==== Reading passage

Thanks for responding! I guess yes, I should sit down and fill the forms out, it’s the repetitiveness of the process that I dread. Maybe there is a way to export a profile into XML, massage it in vi or N++ and upload it back…

tmo
EPKP - Kraków, Poland

IMHO, for all practical purposes, you can use any reasonably similar model e.g. a TB20. The only thing Eurocontrol cares about is the calculated EET and the margin on that is huge.

Administrator
Shoreham EGKA, United Kingdom

Well, for creating some flightplan maybe, but most of us use the autorouter as a full flightplanning tool. For that, you want to be as accurate as possible, and that requires really knowing the aircraft in question, not just copying some POH values.

Mainz (EDFZ) & Egelsbach (EDFE), Germany

boscomantico wrote:

Well, for creating some flightplan maybe, but most of us use the autorouter as a full flightplanning tool. For that, you want to be as accurate as possible, and that requires really knowing the aircraft in question, not just copying some POH values.

========

* Objective A
In the records, starting at the first line and ending at the line containing "will [x=679, y=490].", replace "Image resolution" with "Screenshot size" and leave everything else as it is.

==== Given data

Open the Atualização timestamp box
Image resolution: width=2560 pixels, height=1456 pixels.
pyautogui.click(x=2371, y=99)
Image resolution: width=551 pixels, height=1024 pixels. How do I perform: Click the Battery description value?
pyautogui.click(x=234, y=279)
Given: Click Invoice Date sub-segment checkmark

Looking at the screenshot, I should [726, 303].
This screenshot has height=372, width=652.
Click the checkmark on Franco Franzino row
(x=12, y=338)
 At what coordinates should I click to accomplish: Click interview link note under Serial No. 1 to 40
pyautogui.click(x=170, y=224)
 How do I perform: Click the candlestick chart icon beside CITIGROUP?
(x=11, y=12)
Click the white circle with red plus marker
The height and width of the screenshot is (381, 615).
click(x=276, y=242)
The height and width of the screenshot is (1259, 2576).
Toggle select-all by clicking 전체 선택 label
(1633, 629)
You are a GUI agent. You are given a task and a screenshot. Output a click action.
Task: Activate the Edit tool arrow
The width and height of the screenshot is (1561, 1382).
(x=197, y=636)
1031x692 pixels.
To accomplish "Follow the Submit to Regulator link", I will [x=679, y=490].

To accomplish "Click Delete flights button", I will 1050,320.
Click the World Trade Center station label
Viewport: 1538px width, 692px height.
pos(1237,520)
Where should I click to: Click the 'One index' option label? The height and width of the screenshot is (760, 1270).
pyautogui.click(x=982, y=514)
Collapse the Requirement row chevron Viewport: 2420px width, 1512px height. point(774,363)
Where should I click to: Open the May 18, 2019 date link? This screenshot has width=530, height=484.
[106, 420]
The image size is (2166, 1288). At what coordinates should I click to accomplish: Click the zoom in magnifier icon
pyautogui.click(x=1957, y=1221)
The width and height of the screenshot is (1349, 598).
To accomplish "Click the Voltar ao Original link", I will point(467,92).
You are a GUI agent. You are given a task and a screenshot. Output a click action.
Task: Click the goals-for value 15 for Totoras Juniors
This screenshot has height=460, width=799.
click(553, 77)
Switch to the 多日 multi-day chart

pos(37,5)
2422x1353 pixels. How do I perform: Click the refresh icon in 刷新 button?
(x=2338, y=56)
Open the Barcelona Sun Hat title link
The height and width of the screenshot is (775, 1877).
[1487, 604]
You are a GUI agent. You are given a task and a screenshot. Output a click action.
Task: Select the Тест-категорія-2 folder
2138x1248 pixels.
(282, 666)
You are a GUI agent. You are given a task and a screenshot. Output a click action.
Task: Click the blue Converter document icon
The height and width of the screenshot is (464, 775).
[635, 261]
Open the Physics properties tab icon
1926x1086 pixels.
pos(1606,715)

========

* Objective B
According to the forum thread, what is the only thing Eurocontrol cares about?

* Response A
Open the Atualização timestamp box
Screenshot size: width=2560 pixels, height=1456 pixels.
pyautogui.click(x=2371, y=99)
Screenshot size: width=551 pixels, height=1024 pixels. How do I perform: Click the Battery description value?
pyautogui.click(x=234, y=279)
Given: Click Invoice Date sub-segment checkmark

Looking at the screenshot, I should [726, 303].
This screenshot has height=372, width=652.
Click the checkmark on Franco Franzino row
(x=12, y=338)
 At what coordinates should I click to accomplish: Click interview link note under Serial No. 1 to 40
pyautogui.click(x=170, y=224)
 How do I perform: Click the candlestick chart icon beside CITIGROUP?
(x=11, y=12)
Click the white circle with red plus marker
The height and width of the screenshot is (381, 615).
click(x=276, y=242)
The height and width of the screenshot is (1259, 2576).
Toggle select-all by clicking 전체 선택 label
(1633, 629)
You are a GUI agent. You are given a task and a screenshot. Output a click action.
Task: Activate the Edit tool arrow
The width and height of the screenshot is (1561, 1382).
(x=197, y=636)
1031x692 pixels.
To accomplish "Follow the Submit to Regulator link", I will [x=679, y=490].

* Response B
The calculated EET.